The messenger birds arrived on the fourth morning.
They were Blood Hawk Messenger Crows, deep black with red beaks and red-tipped wings and tails, and they found their recipients the way they always did, by the blood registered to them, locked into their heads from the vials kept back in Helwind's vaults. Each knight in the order had been assigned a few of them for exactly this kind of situation, when distance and speed mattered more than anything else. Command usually sent three at once when the receiver's condition was unknown, which said something about how seriously they were taking this.
All three had landed. All three carried the same message.
Deen read it aloud to the assembled commanders. "The lord orders a full retreat. Bring the survivors back to Helwind.
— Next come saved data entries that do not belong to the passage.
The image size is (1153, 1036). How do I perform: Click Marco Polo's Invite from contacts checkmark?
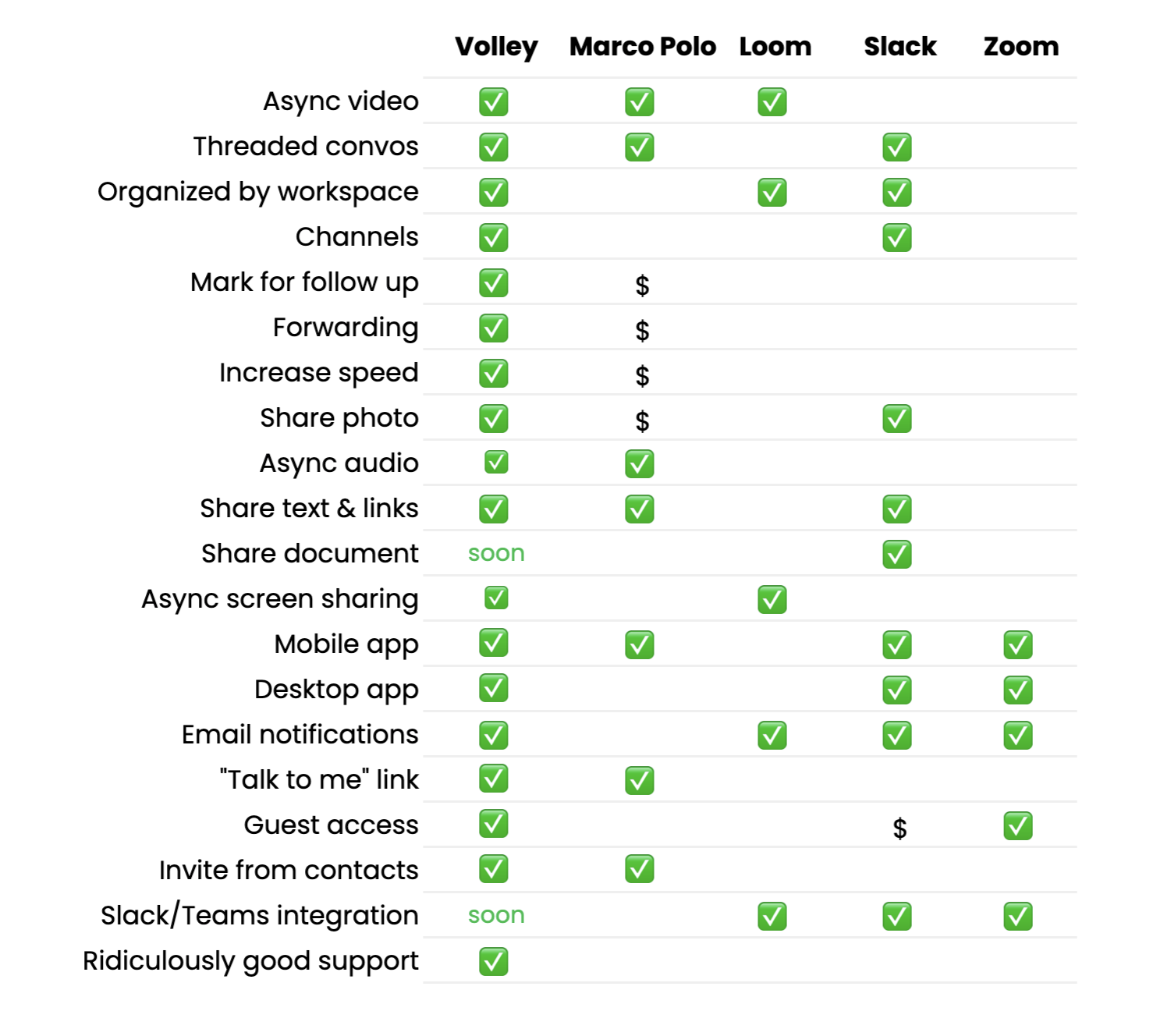[x=640, y=868]
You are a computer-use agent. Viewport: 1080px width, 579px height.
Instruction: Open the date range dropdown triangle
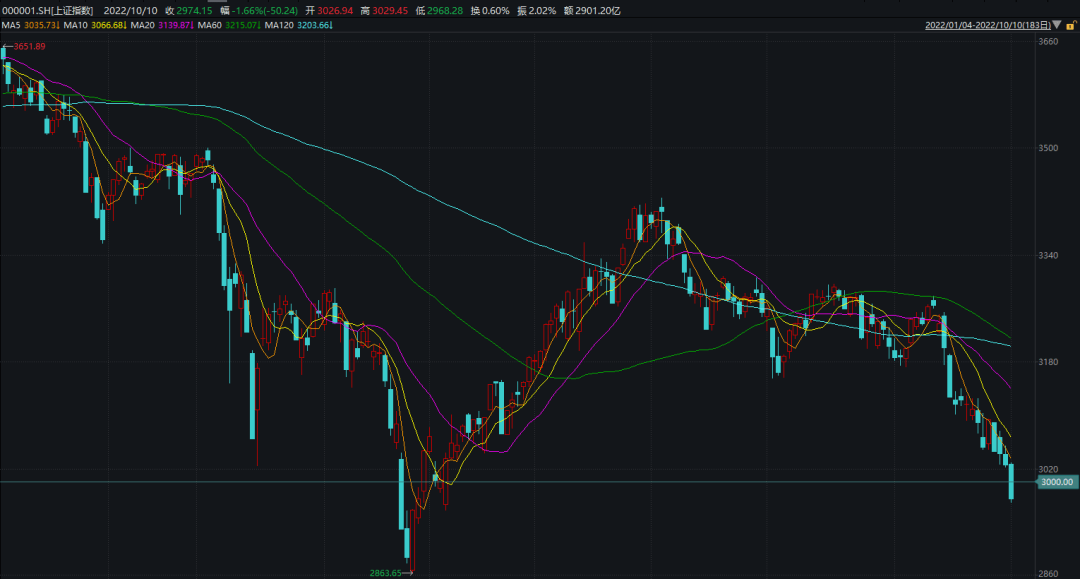[1057, 24]
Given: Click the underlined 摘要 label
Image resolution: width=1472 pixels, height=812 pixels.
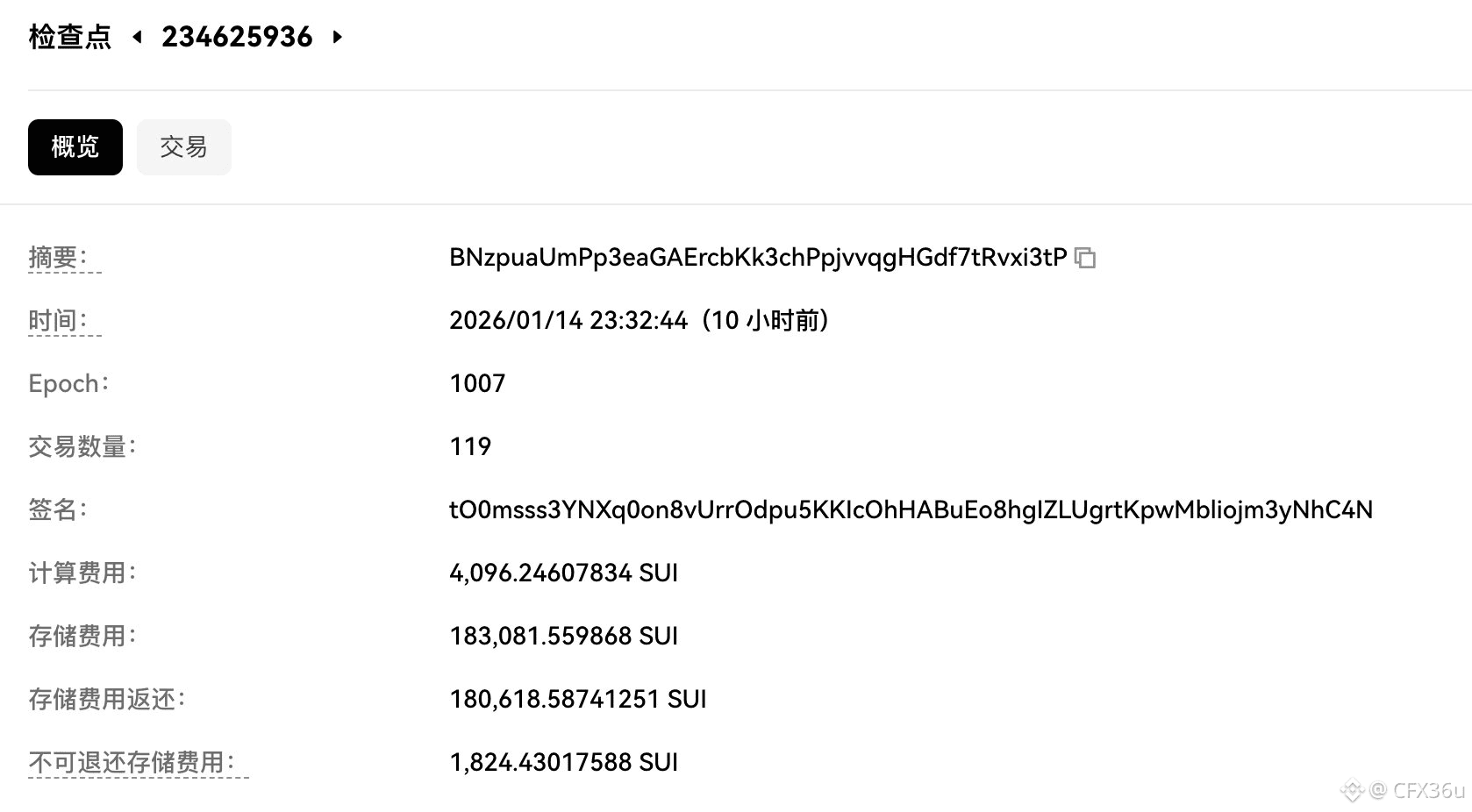Looking at the screenshot, I should (x=58, y=258).
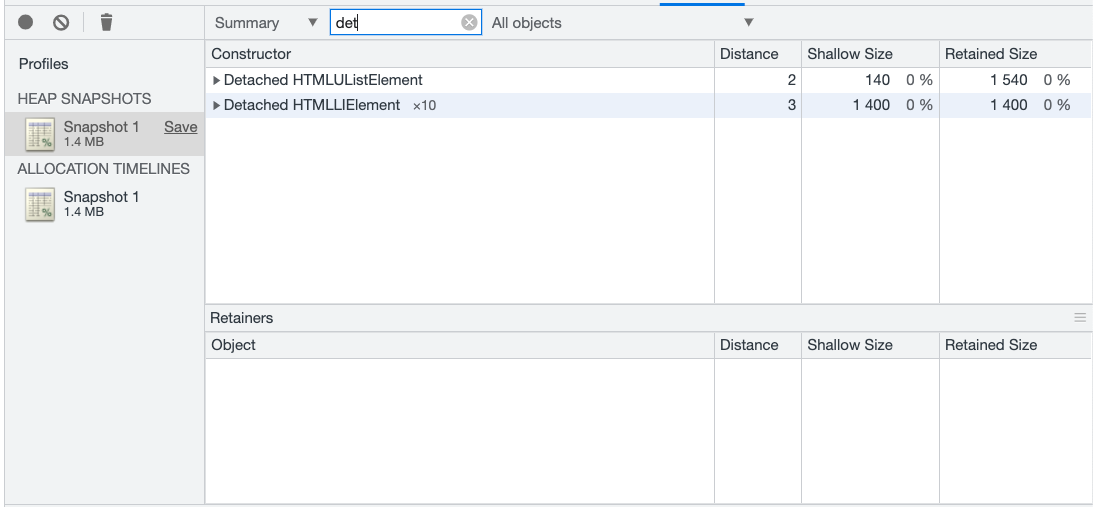Image resolution: width=1093 pixels, height=507 pixels.
Task: Open the All objects filter dropdown
Action: (x=622, y=23)
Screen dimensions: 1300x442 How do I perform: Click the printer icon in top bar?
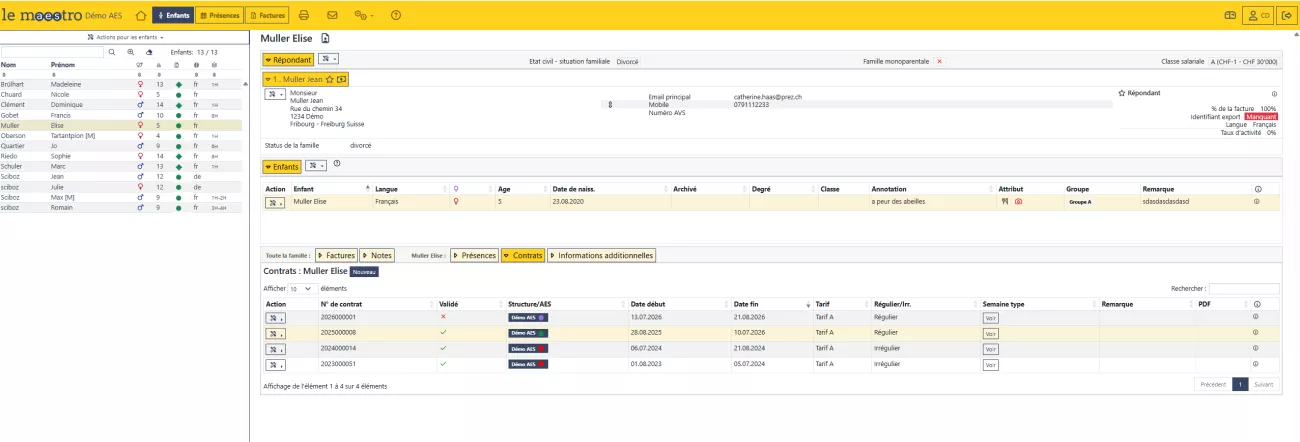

He is in discussions with a neighboring lord regarding additional beast hunters. We are to stand down until further instruction."
The camp absorbed this quietly. Brina heard it and kept her face still.
She approached Deen afterward, when the others had dispersed to begin breaking down the camp.
"Commander. I want to request permission to send a small party to the village before we march. Just to see if anyone survived. If there are people still alive in there we could bring them back with us."
Deen looked at her the way he looked at things he had already decided about. "Feldwyn I like your enthusiasm for saving others. But I cannot authorize that. We do not know what condition that village is in or how many of those creatures are still in the area. I am not sending people into that blind."
"But master…"
"That is enough." His voice did not rise but it did not need to. "You will follow the order and you will march with us. If you are considering anything else I want you to understand very clearly that I will have you court martialed. Am I understood?"
Brina clenched her fist at her side. "Yes sir."
She saluted and walked away.
Deen watched her go and then turned to find Commander Evereth. "Keep an eye on Feldwyn. Close eye. Do not let her do something that gets her killed."
Evereth accepted the order without comment and went to begin informing the civilians that they were moving.
Brina was not where she was supposed to be.
She had her horse saddled and her weapons on before the camp had fully registered what was happening. It was not that she had not heard Deen's order. She had heard every word of it. She simply was who she was, and who she was could not leave without knowing, and no amount of correct reasoning from someone she respected was going to change that particular truth about herself.
She rode toward Bareborough Peaks alone, into the quiet of the morning road, and did not look back at the camp behind her.